### REQUIRED WORK:
Please give the data again in full, precisely as it is written.

[Items from a data source]
◆ ◆ ◆

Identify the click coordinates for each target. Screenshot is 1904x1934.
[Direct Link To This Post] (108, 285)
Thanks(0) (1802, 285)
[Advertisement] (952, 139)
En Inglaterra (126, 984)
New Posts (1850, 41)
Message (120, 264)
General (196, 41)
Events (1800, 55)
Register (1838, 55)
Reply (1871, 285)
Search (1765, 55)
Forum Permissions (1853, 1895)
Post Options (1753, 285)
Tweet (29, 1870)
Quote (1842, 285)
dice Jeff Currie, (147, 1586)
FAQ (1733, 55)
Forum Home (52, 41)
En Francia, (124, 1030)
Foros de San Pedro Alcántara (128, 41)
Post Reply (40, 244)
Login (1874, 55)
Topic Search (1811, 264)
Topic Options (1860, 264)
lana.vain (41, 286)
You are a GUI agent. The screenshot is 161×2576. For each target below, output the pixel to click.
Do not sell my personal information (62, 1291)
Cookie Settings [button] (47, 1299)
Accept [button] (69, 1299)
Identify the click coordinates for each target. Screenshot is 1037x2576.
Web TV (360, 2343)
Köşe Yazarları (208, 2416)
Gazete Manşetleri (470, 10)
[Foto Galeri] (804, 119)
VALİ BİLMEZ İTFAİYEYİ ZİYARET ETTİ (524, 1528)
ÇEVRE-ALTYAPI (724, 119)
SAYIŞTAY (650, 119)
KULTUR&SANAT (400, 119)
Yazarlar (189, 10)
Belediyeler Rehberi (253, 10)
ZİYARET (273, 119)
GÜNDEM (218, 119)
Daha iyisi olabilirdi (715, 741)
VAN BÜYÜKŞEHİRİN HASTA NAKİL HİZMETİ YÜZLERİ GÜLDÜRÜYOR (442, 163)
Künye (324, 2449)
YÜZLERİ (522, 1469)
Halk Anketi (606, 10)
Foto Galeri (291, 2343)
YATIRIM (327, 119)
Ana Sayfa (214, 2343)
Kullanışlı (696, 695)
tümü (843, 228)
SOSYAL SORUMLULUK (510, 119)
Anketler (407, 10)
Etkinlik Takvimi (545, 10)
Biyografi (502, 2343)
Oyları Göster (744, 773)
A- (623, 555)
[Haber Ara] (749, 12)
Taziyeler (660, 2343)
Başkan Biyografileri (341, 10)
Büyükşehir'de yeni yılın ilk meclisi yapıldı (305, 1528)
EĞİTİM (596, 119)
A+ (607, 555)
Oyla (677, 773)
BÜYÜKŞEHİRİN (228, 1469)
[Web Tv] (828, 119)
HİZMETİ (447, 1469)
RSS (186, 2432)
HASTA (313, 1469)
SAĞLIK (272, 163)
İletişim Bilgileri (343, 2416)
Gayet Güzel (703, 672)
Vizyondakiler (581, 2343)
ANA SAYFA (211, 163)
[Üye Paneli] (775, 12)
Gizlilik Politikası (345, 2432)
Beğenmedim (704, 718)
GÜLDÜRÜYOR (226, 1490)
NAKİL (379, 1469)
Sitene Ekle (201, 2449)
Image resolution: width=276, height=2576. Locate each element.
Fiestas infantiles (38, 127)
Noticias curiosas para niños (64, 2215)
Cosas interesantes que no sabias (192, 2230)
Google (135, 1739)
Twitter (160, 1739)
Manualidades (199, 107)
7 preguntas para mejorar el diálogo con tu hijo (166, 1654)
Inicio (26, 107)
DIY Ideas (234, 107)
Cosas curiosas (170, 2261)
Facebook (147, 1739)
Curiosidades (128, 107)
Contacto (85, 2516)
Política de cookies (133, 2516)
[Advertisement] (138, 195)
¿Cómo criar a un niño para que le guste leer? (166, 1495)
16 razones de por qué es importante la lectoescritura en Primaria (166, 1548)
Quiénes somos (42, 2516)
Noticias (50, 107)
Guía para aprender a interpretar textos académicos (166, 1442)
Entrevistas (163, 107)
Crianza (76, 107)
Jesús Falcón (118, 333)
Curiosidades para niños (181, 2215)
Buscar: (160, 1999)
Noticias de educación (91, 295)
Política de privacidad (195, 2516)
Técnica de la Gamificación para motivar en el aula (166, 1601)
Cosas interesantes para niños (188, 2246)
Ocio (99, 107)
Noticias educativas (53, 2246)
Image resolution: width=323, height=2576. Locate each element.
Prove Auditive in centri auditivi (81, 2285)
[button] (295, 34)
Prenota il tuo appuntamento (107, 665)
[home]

◆ ◆ ◆

### RESPONSE AREA:
Identify the click coordinates for each target. Screenshot is 1904x1934.
[Direct Link To This Post] (108, 285)
Thanks(0) (1802, 285)
[Advertisement] (952, 139)
En Inglaterra (126, 984)
New Posts (1850, 41)
Message (120, 264)
General (196, 41)
Events (1800, 55)
Register (1838, 55)
Reply (1871, 285)
Search (1765, 55)
Forum Permissions (1853, 1895)
Post Options (1753, 285)
Tweet (29, 1870)
Quote (1842, 285)
dice Jeff Currie, (147, 1586)
FAQ (1733, 55)
Forum Home (52, 41)
En Francia, (124, 1030)
Foros de San Pedro Alcántara (128, 41)
Post Reply (40, 244)
Login (1874, 55)
Topic Search (1811, 264)
Topic Options (1860, 264)
lana.vain (41, 286)
You are a GUI agent. The screenshot is 161×2576. For each target below, output the pixel to click.
Do not sell my personal information (62, 1291)
Cookie Settings [button] (47, 1299)
Accept [button] (69, 1299)
Identify the click coordinates for each target. Screenshot is 1037x2576.
Web TV (360, 2343)
Köşe Yazarları (208, 2416)
Gazete Manşetleri (470, 10)
[Foto Galeri] (804, 119)
VALİ BİLMEZ İTFAİYEYİ ZİYARET ETTİ (524, 1528)
ÇEVRE-ALTYAPI (724, 119)
SAYIŞTAY (650, 119)
KULTUR&SANAT (400, 119)
Yazarlar (189, 10)
Belediyeler Rehberi (253, 10)
ZİYARET (273, 119)
GÜNDEM (218, 119)
Daha iyisi olabilirdi (715, 741)
VAN BÜYÜKŞEHİRİN HASTA NAKİL HİZMETİ YÜZLERİ GÜLDÜRÜYOR (442, 163)
Künye (324, 2449)
YÜZLERİ (522, 1469)
Halk Anketi (606, 10)
Foto Galeri (291, 2343)
YATIRIM (327, 119)
Ana Sayfa (214, 2343)
Kullanışlı (696, 695)
tümü (843, 228)
SOSYAL SORUMLULUK (510, 119)
Anketler (407, 10)
Etkinlik Takvimi (545, 10)
Biyografi (502, 2343)
Oyları Göster (744, 773)
A- (623, 555)
[Haber Ara] (749, 12)
Taziyeler (660, 2343)
Başkan Biyografileri (341, 10)
Büyükşehir'de yeni yılın ilk meclisi yapıldı (305, 1528)
EĞİTİM (596, 119)
A+ (607, 555)
Oyla (677, 773)
BÜYÜKŞEHİRİN (228, 1469)
[Web Tv] (828, 119)
HİZMETİ (447, 1469)
RSS (186, 2432)
HASTA (313, 1469)
SAĞLIK (272, 163)
İletişim Bilgileri (343, 2416)
Gayet Güzel (703, 672)
Vizyondakiler (581, 2343)
ANA SAYFA (211, 163)
[Üye Paneli] (775, 12)
Gizlilik Politikası (345, 2432)
Beğenmedim (704, 718)
GÜLDÜRÜYOR (226, 1490)
NAKİL (379, 1469)
Sitene Ekle (201, 2449)
Image resolution: width=276, height=2576. Locate each element.
Fiestas infantiles (38, 127)
Noticias curiosas para niños (64, 2215)
Cosas interesantes que no sabias (192, 2230)
Google (135, 1739)
Twitter (160, 1739)
Manualidades (199, 107)
7 preguntas para mejorar el diálogo con tu hijo (166, 1654)
Inicio (26, 107)
DIY Ideas (234, 107)
Cosas curiosas (170, 2261)
Facebook (147, 1739)
Curiosidades (128, 107)
Contacto (85, 2516)
Política de cookies (133, 2516)
[Advertisement] (138, 195)
¿Cómo criar a un niño para que le guste leer? (166, 1495)
16 razones de por qué es importante la lectoescritura en Primaria (166, 1548)
Quiénes somos (42, 2516)
Noticias (50, 107)
Guía para aprender a interpretar textos académicos (166, 1442)
Entrevistas (163, 107)
Crianza (76, 107)
Jesús Falcón (118, 333)
Curiosidades para niños (181, 2215)
Buscar: (160, 1999)
Noticias de educación (91, 295)
Política de privacidad (195, 2516)
Técnica de la Gamificación para motivar en el aula (166, 1601)
Cosas interesantes para niños (188, 2246)
Ocio (99, 107)
Noticias educativas (53, 2246)
Image resolution: width=323, height=2576. Locate each element.
Prove Auditive in centri auditivi (81, 2285)
[button] (295, 34)
Prenota il tuo appuntamento (107, 665)
[home]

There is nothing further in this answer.